### PROBLEM STATEMENT
Could you copy the records below exactly, keeping none of the images?

○ ○ ○ ○

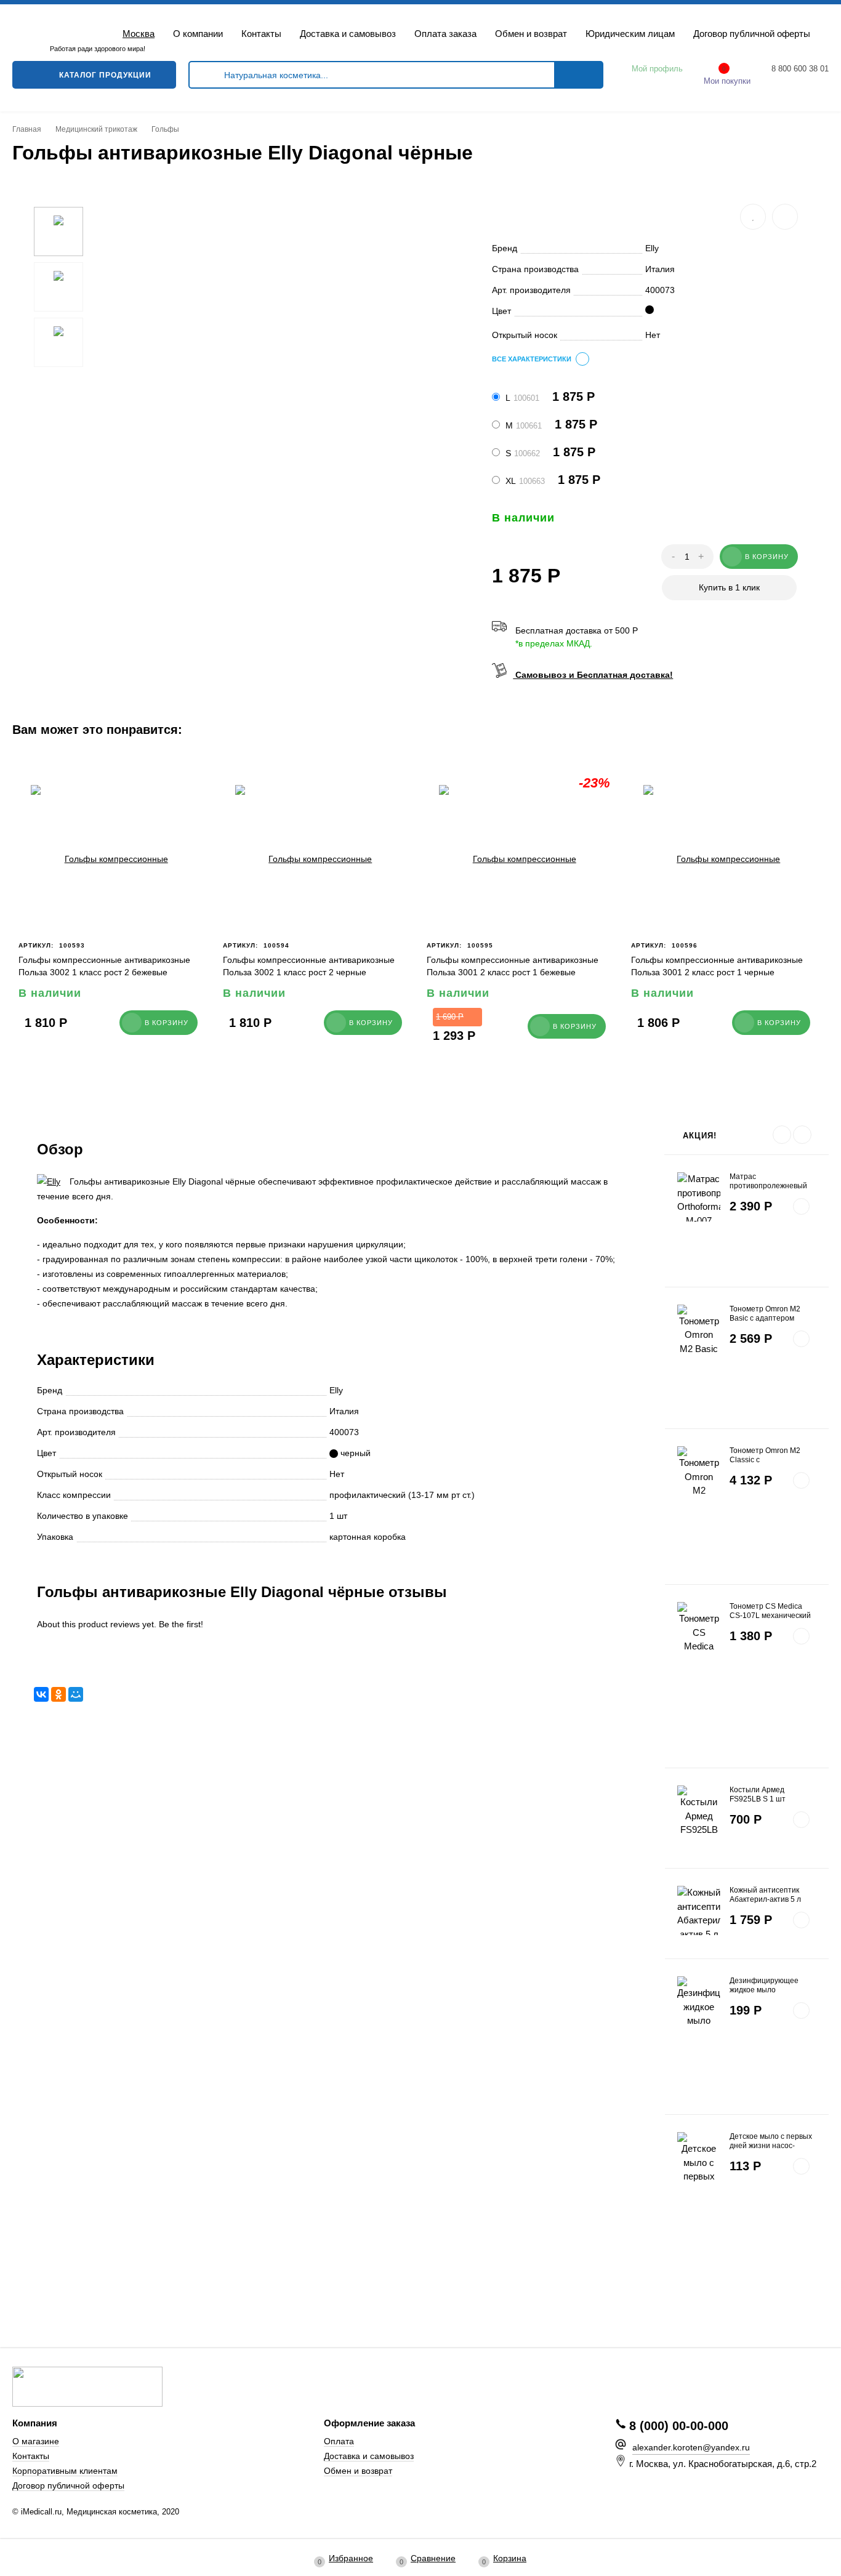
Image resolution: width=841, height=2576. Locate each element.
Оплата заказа (445, 33)
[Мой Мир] (75, 1694)
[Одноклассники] (58, 1694)
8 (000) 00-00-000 (678, 2426)
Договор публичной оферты (751, 33)
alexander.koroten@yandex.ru (691, 2447)
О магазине (35, 2441)
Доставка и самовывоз (348, 33)
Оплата (339, 2441)
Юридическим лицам (630, 33)
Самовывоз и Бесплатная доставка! (593, 675)
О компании (198, 33)
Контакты (261, 33)
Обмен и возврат (531, 33)
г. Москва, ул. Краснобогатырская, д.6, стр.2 (722, 2463)
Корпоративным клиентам (65, 2471)
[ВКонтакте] (41, 1694)
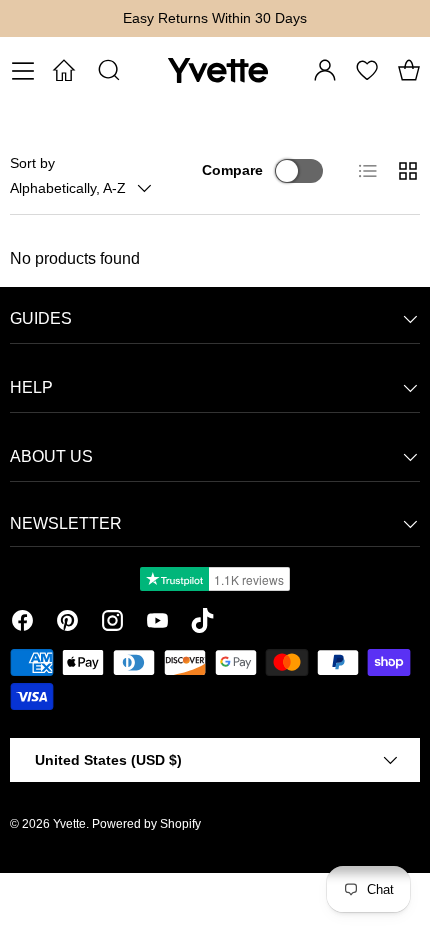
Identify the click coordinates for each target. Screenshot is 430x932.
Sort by (32, 163)
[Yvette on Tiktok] (202, 624)
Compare (232, 170)
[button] (409, 70)
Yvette (69, 824)
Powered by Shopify (146, 824)
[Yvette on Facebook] (22, 624)
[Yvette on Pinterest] (67, 624)
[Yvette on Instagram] (112, 624)
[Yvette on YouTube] (157, 624)
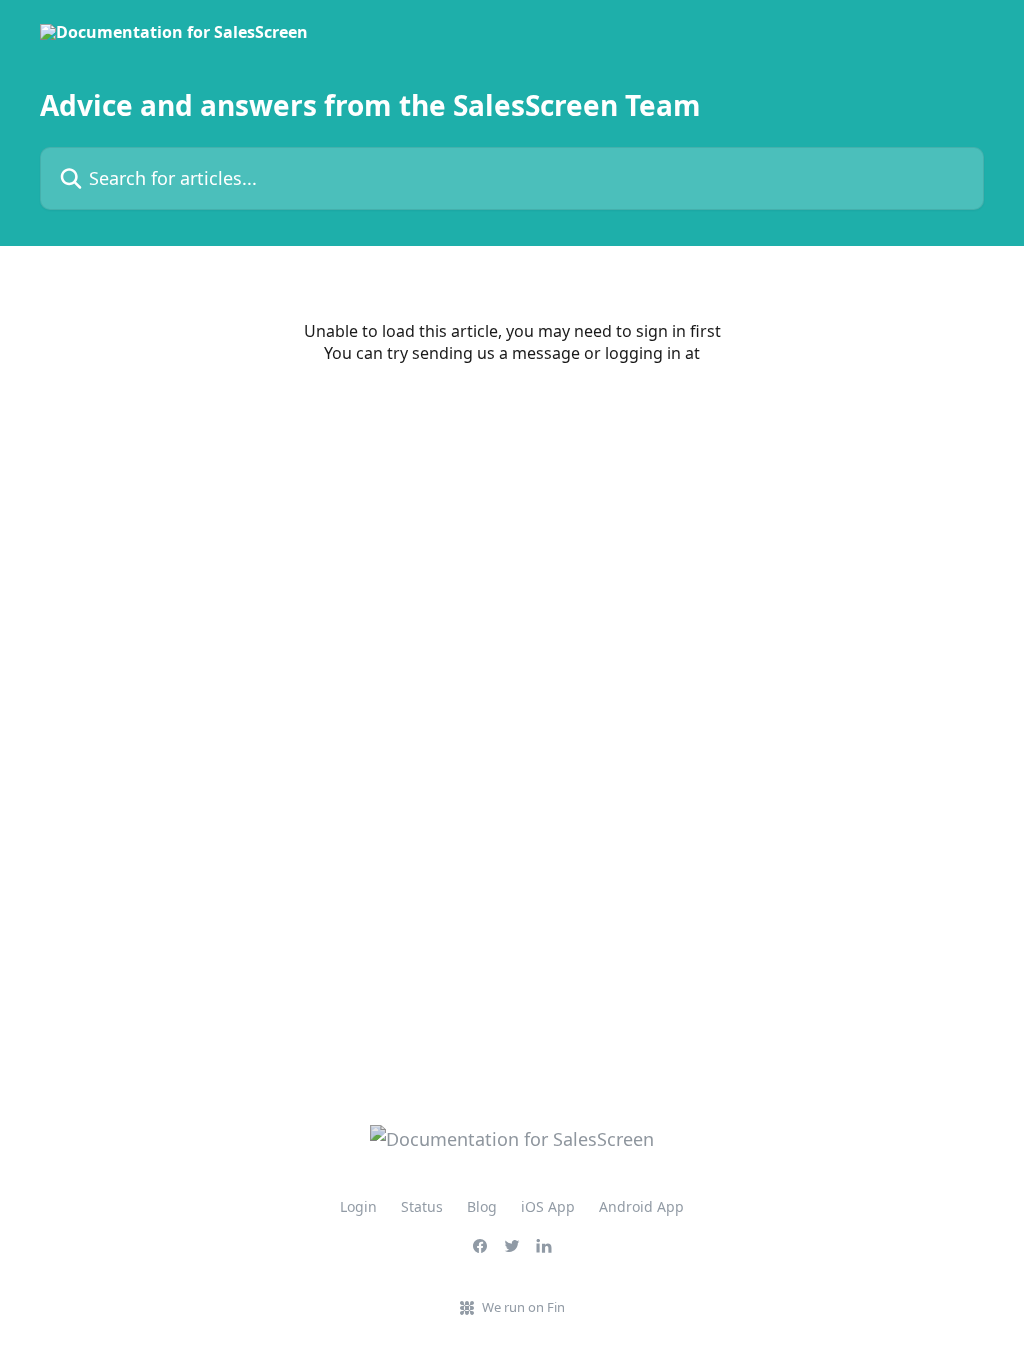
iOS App (548, 1206)
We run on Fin (523, 1307)
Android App (641, 1206)
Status (422, 1206)
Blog (482, 1206)
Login (358, 1206)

○ ○ ○ ○

### SOLUTION FOR THIS TASK
Image resolution: width=841, height=2576. Locate each element.
Оплата заказа (445, 33)
[Мой Мир] (75, 1694)
[Одноклассники] (58, 1694)
8 (000) 00-00-000 (678, 2426)
Договор публичной оферты (751, 33)
alexander.koroten@yandex.ru (691, 2447)
О магазине (35, 2441)
Доставка и самовывоз (348, 33)
Оплата (339, 2441)
Юридическим лицам (630, 33)
Самовывоз и Бесплатная доставка! (593, 675)
О компании (198, 33)
Контакты (261, 33)
Обмен и возврат (531, 33)
г. Москва, ул. Краснобогатырская, д.6, стр.2 (722, 2463)
Корпоративным клиентам (65, 2471)
[ВКонтакте] (41, 1694)
Identify the click coordinates for each target. Screenshot is 430x932.
Sort by (32, 163)
[Yvette on Tiktok] (202, 624)
Compare (232, 170)
[button] (409, 70)
Yvette (69, 824)
Powered by Shopify (146, 824)
[Yvette on Facebook] (22, 624)
[Yvette on Pinterest] (67, 624)
[Yvette on Instagram] (112, 624)
[Yvette on YouTube] (157, 624)
iOS App (548, 1206)
We run on Fin (523, 1307)
Android App (641, 1206)
Status (422, 1206)
Blog (482, 1206)
Login (358, 1206)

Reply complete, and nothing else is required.